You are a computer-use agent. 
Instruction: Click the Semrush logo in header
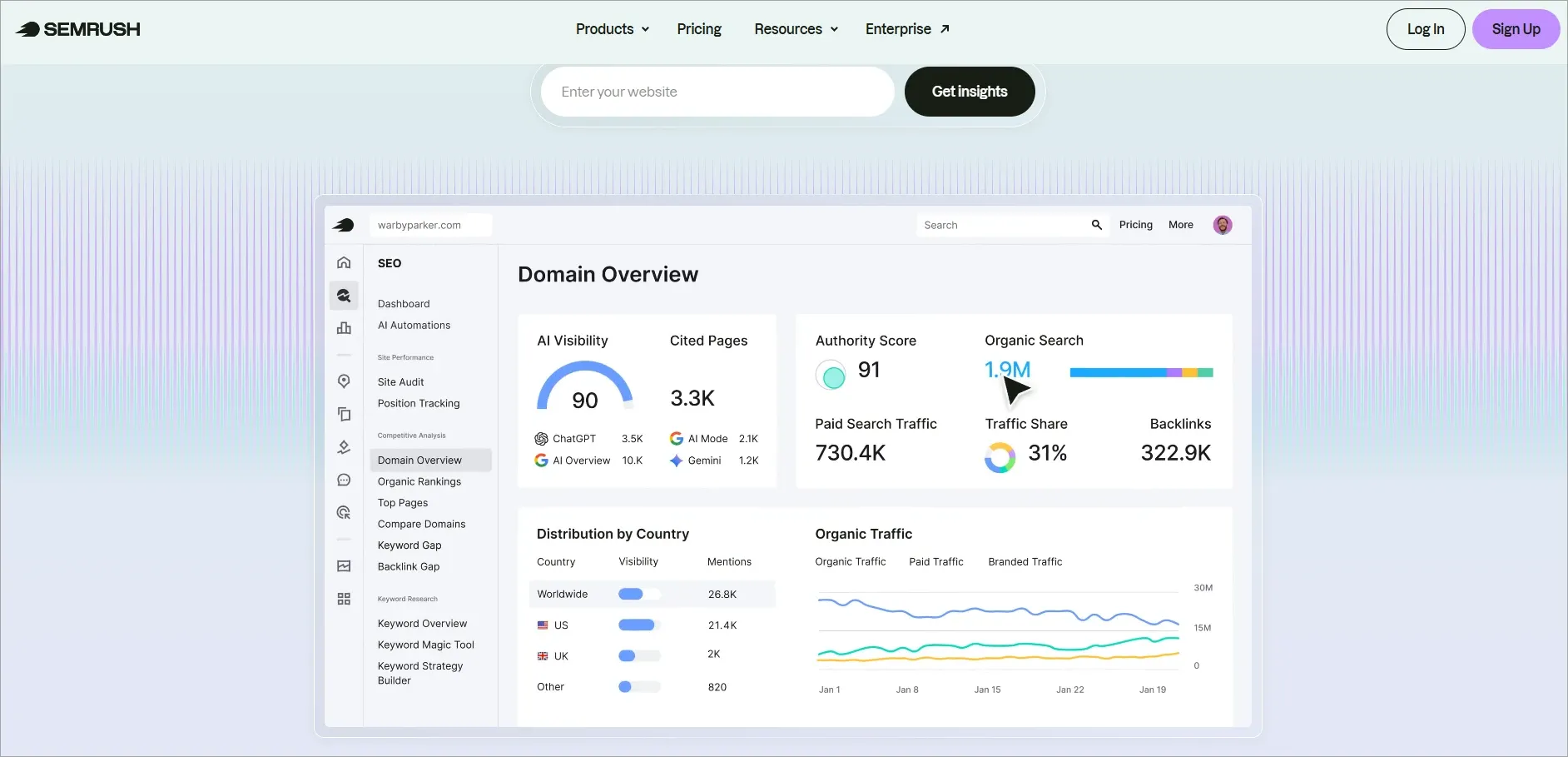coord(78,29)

════

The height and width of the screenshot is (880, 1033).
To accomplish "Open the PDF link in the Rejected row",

════

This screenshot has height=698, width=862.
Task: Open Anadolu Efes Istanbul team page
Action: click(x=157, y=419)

════

▶ [Your assignment]: Please give an exact copy of the entries above, from the line with "The height and" down to the line with "the PDF link", inclusive, and nothing else.

▶ [Solution to this problem]:
The height and width of the screenshot is (880, 1033).
To accomplish "Open the PDF link in the Rejected row",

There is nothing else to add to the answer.